Whether you’re opening an ancient doorway, avoiding danger, sealing an ancient power, or figuring out what happened to that one pet that still isn’t dead, good DnD puzzles can make a session or dungeon that much more memorable, especially when they bypass it with that one crazy idea that they just so happen to roll a nat 20 on. So today, I want to help you figure out what a good puzzle would be for your next adventure!
Now, of course, no two groups are the same, and so a puzzle that’s good for one game might not be suitable for another, and not everyone will love the same puzzle someone else does, so while this is a guide, you are highly encouraged to switch things up depending on your game table.

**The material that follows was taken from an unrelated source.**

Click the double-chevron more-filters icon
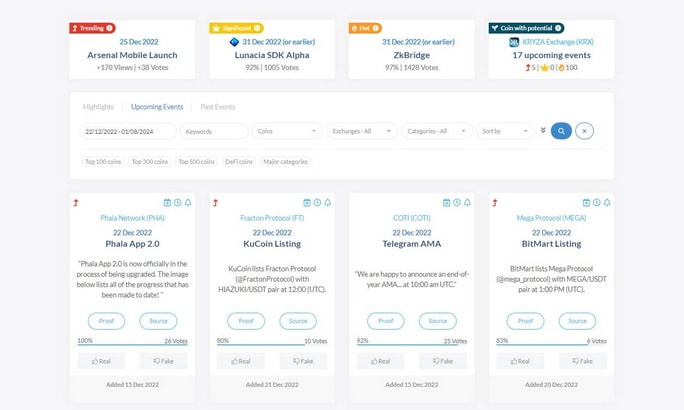The height and width of the screenshot is (410, 684). point(543,130)
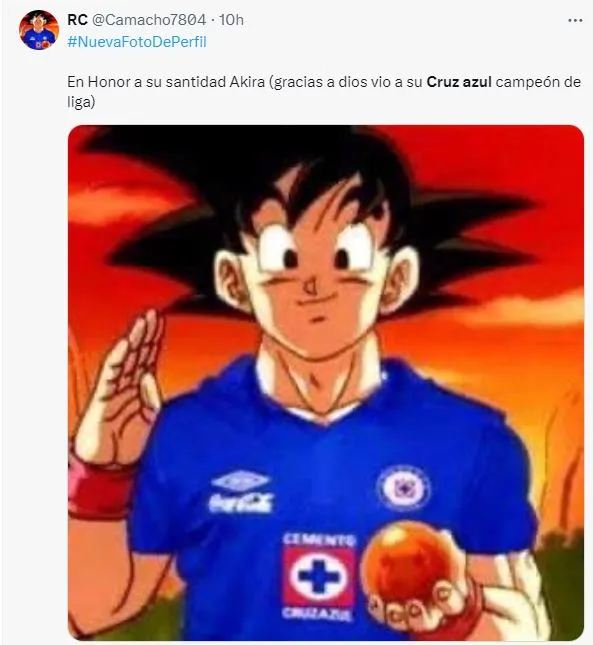
Task: Click the Coca-Cola logo on the jersey
Action: tap(241, 503)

A curious thing, DnD puzzles
When you make a puzzle, there are a few things you want to keep in mind: It shouldn’t be too hard, it should have a reason, and it should also have weight. A puzzle that’s too hard will cause frustration and eat precious game time. A puzzle with no reason is just annoying, and a puzzle that doesn’t have weight won’t motivate anyone to solve it. It would be best if you balanced these things correctly. If you don’t, it may fall flat depending on your group.
Elements of DnD puzzle
To start, let’s figure out how difficult you want it to be. If you want the DnD puzzle to be solved quickly, you’ll want to be sure it requires no guesswork and minimal calculation to understand. If you want the puzzle to take a long time to solve, that’s when you break out red herrings, unexplained mechanics, leaps in logic, and hidden clues. However, if you think a puzzle is a little too hard, you can try some of the following:
Skip red herrings
Explain why certain things are happening
Allow a check to skip certain details
Remove a part entirely
Let some crazy idea the party comes up with work
Now for determining the reason, it’s simple: Ask why the puzzle is there. What does it protect? Does it solve itself (a.k.a. Is the puzzle already solved by the party’s attempts to reach it or by an NPC)? Does it need to be bypassed by anyone, and if so, how easy would it be to bypass? Does it require specific skills to solve? How will this progress the story? Who built it, or if nobody, how did it get there? Has it been there the entire time? Will it do something for the game? It’s never fun when the puzzle doesn’t even need to be there and only takes up precious time. Just trust me on this one.
Types of DnD puzzles
By incorporating different types of DnD puzzles, dungeon masters can keep players engaged and make the experience more enjoyable for everyone involved. Here are some of the most popular types:
Riddles – A classic type of puzzle that challenges players to solve a question or problem posed in a cryptic way. Riddles can be written in verse or prose, and often involve wordplay or metaphorical language.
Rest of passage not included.